Department of Mathematics, University of Oslo, Blindern, NO 0316 Oslo, Norway.
BMC Bioinformatics. 2009 Dec 13;10:413. doi: 10.1186/1471-2105-10-413.
Survival prediction from high-dimensional genomic data is an active field in today's medical research. Most of the proposed prediction methods make use of genomic data alone without considering established clinical covariates that often are available and known to have predictive value. Recent studies suggest that combining clinical and genomic information may improve predictions, but there is a lack of systematic studies on the topic. Also, for the widely used Cox regression model, it is not obvious how to handle such combined models.
We propose a way to combine classical clinical covariates with genomic data in a clinico-genomic prediction model based on the Cox regression model. The prediction model is obtained by a simultaneous use of both types of covariates, but applying dimension reduction only to the high-dimensional genomic variables. We describe how this can be done for seven well-known prediction methods: variable selection, unsupervised and supervised principal components regression and partial least squares regression, ridge regression, and the lasso. We further perform a systematic comparison of the performance of prediction models using clinical covariates only, genomic data only, or a combination of the two. The comparison is done using three survival data sets containing both clinical information and microarray gene expression data. Matlab code for the clinico-genomic prediction methods is available at http://www.med.uio.no/imb/stat/bmms/software/clinico-genomic/.

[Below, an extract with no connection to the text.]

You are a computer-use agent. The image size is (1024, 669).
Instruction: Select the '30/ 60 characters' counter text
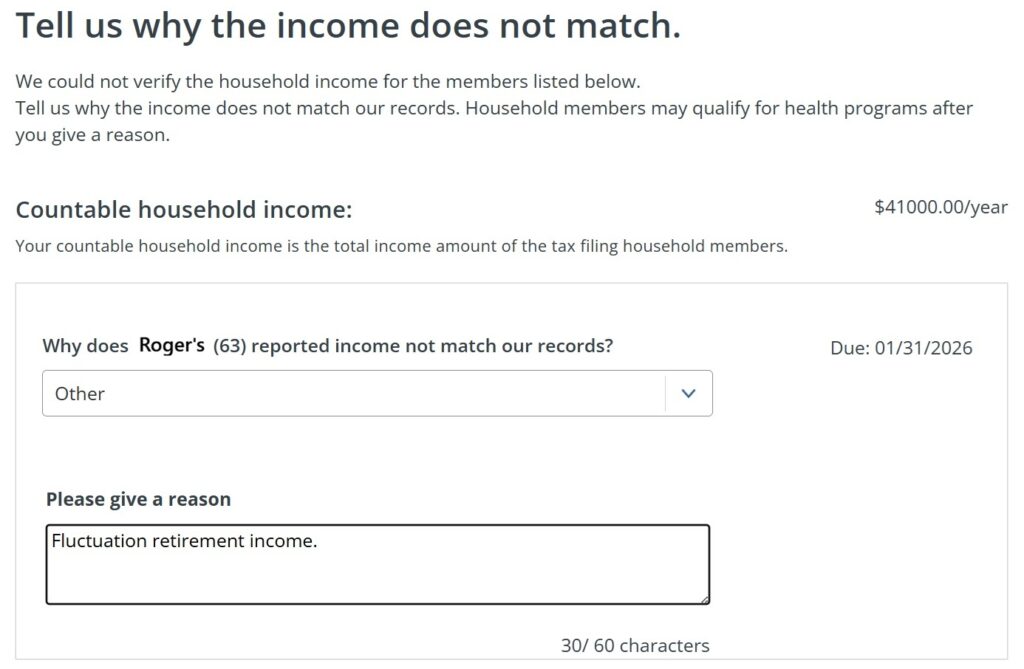[634, 645]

Based on our three data sets, the comparison shows that established clinical covariates will often lead to better predictions than what can be obtained from genomic data alone. In the cases where the genomic models are better than the clinical, ridge regression is used for dimension reduction. We also find that the clinico-genomic models tend to outperform the models based on only genomic data. Further, clinico-genomic models and the use of ridge regression gives for all three data sets better predictions than models based on the clinical covariates alone.
从高维基因组数据中进行生存预测是当今医学研究中的一个活跃领域。大多数提出的预测方法仅利用基因组数据,而不考虑通常可用且已知具有预测价值的既定临床协变量。最近的研究表明,结合临床和基因组信息可以提高预测效果,但在该主题上缺乏系统的研究。此外,对于广泛使用的 Cox 回归模型,如何处理此类组合模型并不明显。
我们提出了一种基于 Cox 回归模型的方法,可将经典临床协变量与基因组数据组合到临床基因组预测模型中。该预测模型通过同时使用两种类型的协变量来获得,但仅对高维基因组变量进行降维。我们描述了如何针对七种著名的预测方法来实现这一点:变量选择、无监督和有监督主成分回归和偏最小二乘回归、岭回归和套索。我们进一步使用仅包含临床信息和微阵列基因表达数据的三个生存数据集,对仅使用临床协变量、仅使用基因组数据或两者结合的预测模型的性能进行了系统比较。Matlab 代码可在 http://www.med.uio.no/imb/stat/bmms/software/clinico-genomic/ 获得。
根据我们的三个数据集,比较表明,既定的临床协变量通常会导致比仅从基因组数据获得的更好的预测。在基因组模型优于临床模型的情况下,使用岭回归进行降维。我们还发现,临床基因组模型往往比仅基于基因组数据的模型表现更好。此外,对于所有三个数据集,临床基因组模型和岭回归的使用都比仅基于临床协变量的模型提供了更好的预测。